Dionysis Latinopoulos is an Associate Professor of “Rural Sustainable Development and Management of Natural Resources” in the School of Spatial Planning and Development, at Aristotle University of Thessaloniki (AUTH). He holds a Diploma in Agriculture/ Agricultural Economics (AUTH), an MSc in Environmental and Resource Economics (University College London), a PhD in Civil Engineering (AUTh) and a Post-doc in Economics (University of Macedonia). He is the Director of the Post Graduate program “Spatial Planning for Sustainable and Resilient Development” (AUTH). He is also a member of the Board of UNESCO Center for Integrated and Interdisciplinary Water Resources Management (AUTH). He teaches undergraduate and postgraduate courses on “Protected areas and Natural Resource Management”, “Environmental Spatial Planning”, “Sustainable Development Economics”, “Environmental and Natural Resource Economics” and “Sustainable Tourism and Environmental Management”. His research interests focused on environmental and socio-economic impacts of spatial planning, environmental and natural resource economics, economics of sustainable development, sustainable tourism development, sustainable and resilient urban/rural development. He has published over 50 journal articles and book chapters and has participated to more than 20 research projects.

Dimitris Ballas

Professor, Faculty of Spatial Sciences, University of Groningen

Dimitris Ballas is a Full Professor of Economic Geography in the Faculty of Spatial Sciences at the University of Groningen. He has a first degree in Economics (1996, University of Macedonia, Thessaloniki, Greece), a Master of Arts in Geographical Information Systems (1997, University of Leeds, UK) and a PhD in Geography (2001, University of Leeds, UK).
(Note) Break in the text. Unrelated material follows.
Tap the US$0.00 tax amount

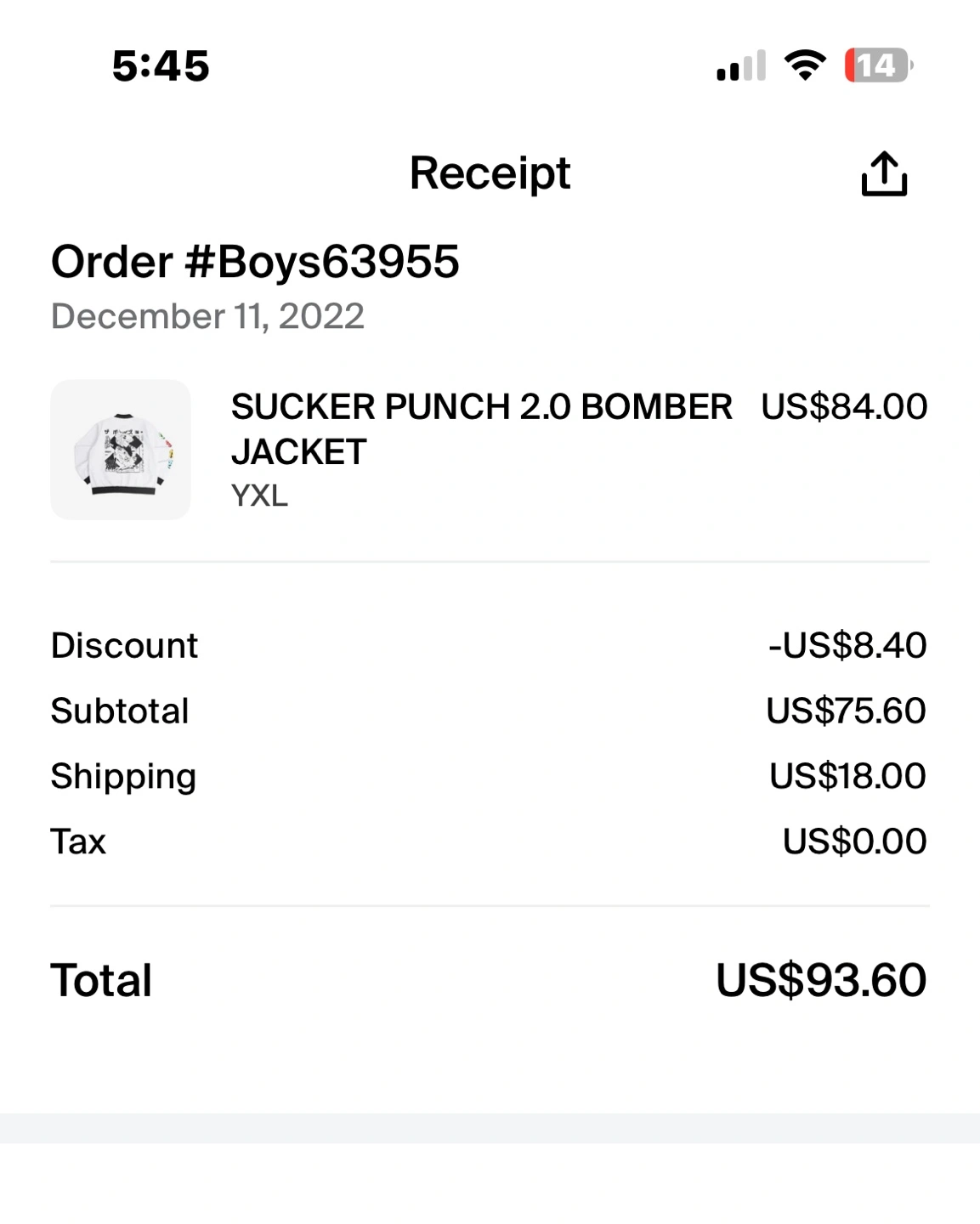point(854,842)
He has also previously worked as an Associate Professor at the University of the Aegean, a Senior Lecturer in the Department of Geography at the University of Sheffield, and has held Visiting Research Scholar positions at the University of Cambridge, Harvard University, the International Institute for Applied Systems Analysis (Austria) and a Visiting Professor position at Ritsumeikan University (Japan). He has published widely in the fields of social and economic geography, social and spatial inequalities, regional science, and Geoinformatics in the Social Sciences, including highly cited articles and books on the geography of happiness and well-being, as well as on spatial microsimulation and related quantitative methods. His most recent work includes the books The Human Atlas of Europe: A Continent United in Diversity, co-authored with Danny Dorling and Benjamin Hennig (Policy Press, 2017) and GIS and the Social Sciences: Theory and Applications co-authored with Graham Clarke, Rachel S. Franklin and Andy Newing (Routledge, 2017).